The parade of some 20,000 men and women, began at 10 am, led off by US General Pershing on a great brown horse, accompanied by his staff officers and company after company of infantry. They were the first to enter Whitehall where ‘men’s eyes turned instinctively to the simple white cenotaph, with a silent bowed sentry at each corner, and they remembered those other soldiers who will march no more.’ Belgian soldiers were next, loudly cheered and closely followed by a smaller contingent of Chinese officers, and then the ‘Czecho- Slavs’. Next a group of French lancers, ahead of Marshal Foch ‘on a black charger’ and carrying ‘a gold-tipped baton’, and so it went on: Greeks, Italians, Japanese, Poles, Portuguese, Rumanians, Serbs and Siamese. Each country’s soldiers, it was reported, brought renewed applause and cheers from the vast crowds, and then it was the turn of the British, led by Admiral Beatty and sailors of all ranks from the Royal Navy, along with naval nurses and Wrens, and members of the mercantile marine.

View of The Mall and Queen Victoria Memorial from Buckingham Palace, July 1919. Pic: National Archives.

After the sailors came the soldiers, led of course by Field-Marshal Haig, and many of his generals, ahead of officers and men of ‘the Old Contemptibles’, the British Expeditionary Force of 1914. And this was the curtain-raiser for groups from every part of the British Army, the Guards, Regulars, Territorials and Yeomanry; artillery crews with their field-guns, engineers, infantry, machine-gunners. Then it was the turn of ‘the Dominions’: Australians, South Africans, the Labour Corps, followed by the Women’s Legion, doctors, nurses, VADs, chaplains, and WAACs. The parade was completed by the youngest service, the Royal Air Force, and the whole procession took more than two hours to pass each point along the route.

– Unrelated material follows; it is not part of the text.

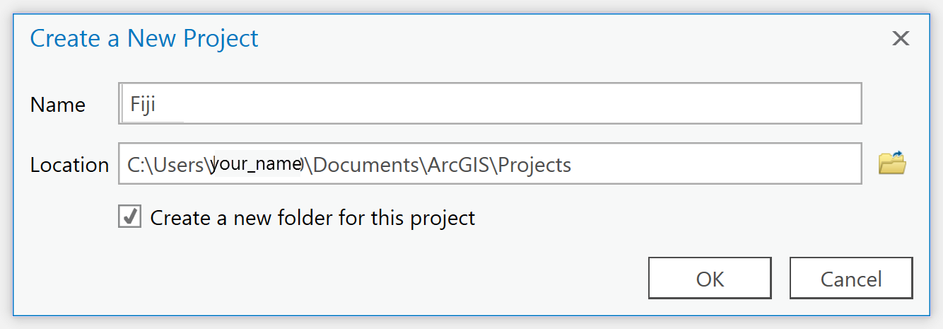Click 'C:' at the start of Location path

[134, 165]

While all this was happening, and long after, there was a range of festivities of all kinds in London’s public parks, folk dancing, singing, children’s entertainments, and much more, culminating in a huge night-time firework display of 84 spectacular set-pieces. Numerous smaller events took place around the country, including a line of bonfires and beacons said to stretch from ‘the Channel to the Cromarty Firth’. Not everywhere was peaceful though, most famously in Luton, where a meeting outside the Town Hall, called to protest the continuing perceived neglect of veterans’ welfare, turned violent, with the building itself set ablaze, firefighters attacked and every one of them hospitalised, shops looted, and martial law imposed for three days. Coventry was almost as riotous, scenes ... over one hundred casualties ... boarded-up shop fronts where most of the glass has been smashed [and] looting of stocks’.

Marshal Foch with General Rawlinson on parade, 1919. Pic: National Archives.

 

Overall though, newspapers and authorities pronounced the day a success, and just two days later the calls began for the Cenotaph be made permanent, in marble or Portland stone, and within a fortnight, the Cabinet agreed. Peace Day and the permanent Cenotaph were the first steps in the creation of what became over the next two years, with the additions of the two-minute silence, the Last Post and the poppy, the Remembrance Day ceremony we know today.

Mike Hally

Mike is in the final year of his PhD at the University of Edinburgh. He has for many years been an independent radio producer, making programmes for the BBC, including historical documentaries about aspects of Remembrance for Radio 4.